I have fourth order parabolic equation
$$
u_t + \Delta^2 u = 0
$$
on $U_T = U \times [0,T]$. $U \subset \mathbb{R}^m$ is a bounded open set with smooth boundary. Boundary conditions are:
$$
u(x,0) = g \in L^2(U)
$$
and
$$
u=\frac{\partial U}{\partial n}=0 \quad \text{on } \partial U \times [0,T]
$$
I would like to prove the existence of a weak solution. From Hille Yosida theorem i deduce that weak solution exists if the operator $-\Delta^2$ generates a contraction semigroup (is this ok?):
To prove this i define (is this ok?)
$$
D(-\Delta^2) = H^4(U) \cap H_0^2 (U)
$$
Density:
$C_0^{\infty}(U) \subset H^4(U) \cap H_0^2 (U)$. $C_0^{\infty}(U)$ is dense in $L^2(U)$ and thus $D(-\Delta^2) $ is dense in $L^2(U)$ (is this ok?)
Closedness:
$\{u_k\}_k^{\infty} \subset D(-\Delta^2)$ with
\begin{align*}
u_k & \to u \\
-\Delta^2 u_k & \to f
\end{align*}
in $L^2(U)$ when $k \to \infty$. I have
$$
||u_k – u_l||_{H^2(U)} \leq C(||-\Delta^2 u_k + \Delta^2 u_l||_{L^2(U)} + ||u_k – u_l||_{L^2(U)})
$$
and then $u \in D(-\Delta^2)$ and $-\Delta^2 u =f$
$\lambda \in \mathbb{R}$ belongs to resolvent set $\rho (-\Delta^2)$ if operator $\lambda I + \Delta^2: D(-\Delta^2) \to L^2(U)$ is one-to-one and onto.

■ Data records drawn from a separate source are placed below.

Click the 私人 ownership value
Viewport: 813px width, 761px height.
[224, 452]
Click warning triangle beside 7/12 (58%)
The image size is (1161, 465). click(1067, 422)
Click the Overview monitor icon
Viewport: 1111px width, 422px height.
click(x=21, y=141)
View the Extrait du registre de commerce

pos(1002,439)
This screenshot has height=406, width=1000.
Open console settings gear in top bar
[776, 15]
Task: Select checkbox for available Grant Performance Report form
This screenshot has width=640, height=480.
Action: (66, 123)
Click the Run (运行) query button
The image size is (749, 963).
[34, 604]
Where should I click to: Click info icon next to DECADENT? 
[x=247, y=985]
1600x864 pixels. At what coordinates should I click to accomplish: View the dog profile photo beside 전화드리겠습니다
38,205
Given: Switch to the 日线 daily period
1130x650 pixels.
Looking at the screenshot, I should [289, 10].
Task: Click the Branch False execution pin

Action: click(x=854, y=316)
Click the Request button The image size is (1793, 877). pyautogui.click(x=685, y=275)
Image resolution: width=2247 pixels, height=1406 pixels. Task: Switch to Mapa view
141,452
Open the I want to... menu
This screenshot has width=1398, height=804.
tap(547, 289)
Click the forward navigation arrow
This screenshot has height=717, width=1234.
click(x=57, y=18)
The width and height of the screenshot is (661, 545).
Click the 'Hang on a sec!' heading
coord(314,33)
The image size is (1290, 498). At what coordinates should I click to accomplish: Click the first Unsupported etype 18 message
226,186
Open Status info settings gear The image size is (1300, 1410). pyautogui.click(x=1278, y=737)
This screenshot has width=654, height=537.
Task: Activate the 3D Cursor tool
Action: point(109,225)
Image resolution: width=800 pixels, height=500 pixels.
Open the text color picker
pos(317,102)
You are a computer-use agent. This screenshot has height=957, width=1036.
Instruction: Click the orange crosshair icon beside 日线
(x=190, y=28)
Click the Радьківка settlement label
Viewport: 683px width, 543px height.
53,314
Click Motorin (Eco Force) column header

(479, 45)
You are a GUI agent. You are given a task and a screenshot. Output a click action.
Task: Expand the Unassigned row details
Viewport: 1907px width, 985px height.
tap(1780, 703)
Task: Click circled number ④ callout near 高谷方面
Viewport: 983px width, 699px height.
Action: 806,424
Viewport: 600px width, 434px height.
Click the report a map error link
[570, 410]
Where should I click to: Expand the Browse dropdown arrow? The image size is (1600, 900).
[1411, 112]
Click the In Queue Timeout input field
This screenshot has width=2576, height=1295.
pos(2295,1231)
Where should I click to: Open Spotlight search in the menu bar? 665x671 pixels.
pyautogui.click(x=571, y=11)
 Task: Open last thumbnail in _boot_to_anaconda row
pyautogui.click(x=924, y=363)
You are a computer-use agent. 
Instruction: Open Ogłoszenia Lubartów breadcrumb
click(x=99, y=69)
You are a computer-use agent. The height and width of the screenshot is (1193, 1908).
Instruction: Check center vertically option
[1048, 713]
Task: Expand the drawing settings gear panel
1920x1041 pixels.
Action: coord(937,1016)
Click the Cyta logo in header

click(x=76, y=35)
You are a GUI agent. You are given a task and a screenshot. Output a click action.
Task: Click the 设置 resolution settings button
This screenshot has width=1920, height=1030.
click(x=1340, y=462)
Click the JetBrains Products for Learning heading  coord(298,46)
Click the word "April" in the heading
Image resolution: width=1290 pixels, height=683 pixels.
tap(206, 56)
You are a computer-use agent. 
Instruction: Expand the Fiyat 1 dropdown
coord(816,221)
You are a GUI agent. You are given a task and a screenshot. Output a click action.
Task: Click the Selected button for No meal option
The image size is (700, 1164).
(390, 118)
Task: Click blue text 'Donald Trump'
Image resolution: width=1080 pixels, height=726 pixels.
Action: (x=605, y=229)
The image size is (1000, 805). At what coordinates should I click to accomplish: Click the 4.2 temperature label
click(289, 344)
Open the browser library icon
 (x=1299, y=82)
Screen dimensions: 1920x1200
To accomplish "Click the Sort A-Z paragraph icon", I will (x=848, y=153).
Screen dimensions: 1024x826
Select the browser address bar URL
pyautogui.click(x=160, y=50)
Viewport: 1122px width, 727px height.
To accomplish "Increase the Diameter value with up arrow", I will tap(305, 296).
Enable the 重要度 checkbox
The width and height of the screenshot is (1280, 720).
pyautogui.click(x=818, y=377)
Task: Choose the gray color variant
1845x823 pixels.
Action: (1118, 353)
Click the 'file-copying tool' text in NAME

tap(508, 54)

For $\lambda \in \rho (-\Delta^2)$, the resolvent operator $R_{\lambda}: L^2(U) \to L^2(U)$ is defined by $R_{\lambda}u = (\lambda I + \Delta^2)^{-1} u $.
I have to prove also
$(0,\infty) \subset \rho (-\Delta^2)$:
I show that equation $\lambda u + \Delta^2 u = f$ has unique weak solution for $\lambda > 0$ and assume that is also regular (can i do this?)
Now $\lambda I + \Delta^2$ is one-to-one and onto for $\lambda > 0$ and thus $(0,\infty) \subset \rho (-\Delta^2)$.
Last thing to prove
$||R_{\lambda}||_{L^2(U)} \leq \frac1{\lambda}$:
Weak solution satisfies
$$ \lambda \int_U uv dx + \int_U \Delta v \Delta u dx = \int_U fv dx
$$
for all $v \in H_0^2(U)$. I set $u=v$ to get
$$
\lambda \int_U u^2 dx + \int_U (\Delta u)^2 dx = \int_U fu dx
$$
From here
$$
\lambda \int_U u^2 dx = \lambda ||u||_{L^2(U)}^2 \leq \int_U fu dx \leq ||f||_{L^2(U)} ||u||_{L^2(U)}
$$
and
$$
||u||_{L^2(U)} \leq \frac{1}{\lambda} ||f||_{L^2(U)}
$$
Acknowledging
$$R_{\lambda}f = u$$
we get
$$
||R_{\lambda}|| \leq \frac{1}{\lambda}
$$
as desired.
Is this close to ok?
Help warmly accepted.
Best Answer
If $A : \mathcal{D}(A)\subseteq X\rightarrow X$ is a closed densely-defined linear operator on a Hilbert space $X$, then $A^{\star}A$ is a closed densely-defined positive selfadjoint linear operator. So start with $\Delta$ on $H^{2}_{0}$ and define $\Delta^{\star}\Delta$, which has the same domain and action as your proposed $\Delta^{2}$.